• What this task involves
Search the records for "Identify". Copy every line where it appears.

*** Material shown Section Begins ***

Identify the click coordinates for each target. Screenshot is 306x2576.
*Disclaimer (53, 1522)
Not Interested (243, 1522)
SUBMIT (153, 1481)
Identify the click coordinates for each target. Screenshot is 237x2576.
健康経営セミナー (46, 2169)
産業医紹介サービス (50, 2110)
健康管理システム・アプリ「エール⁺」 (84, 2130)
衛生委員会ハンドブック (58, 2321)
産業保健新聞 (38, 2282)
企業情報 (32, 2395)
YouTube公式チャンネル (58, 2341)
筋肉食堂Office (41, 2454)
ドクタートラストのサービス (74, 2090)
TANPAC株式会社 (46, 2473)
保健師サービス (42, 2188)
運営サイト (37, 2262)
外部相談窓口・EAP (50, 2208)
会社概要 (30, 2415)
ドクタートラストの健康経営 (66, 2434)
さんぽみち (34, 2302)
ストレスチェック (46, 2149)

*** Material shown Section Ends ***

• Result of this exercise
Identify the click coordinates for each target. Screenshot is 306x2576.
Identify the click coordinates for each target. Screenshot is 237x2576.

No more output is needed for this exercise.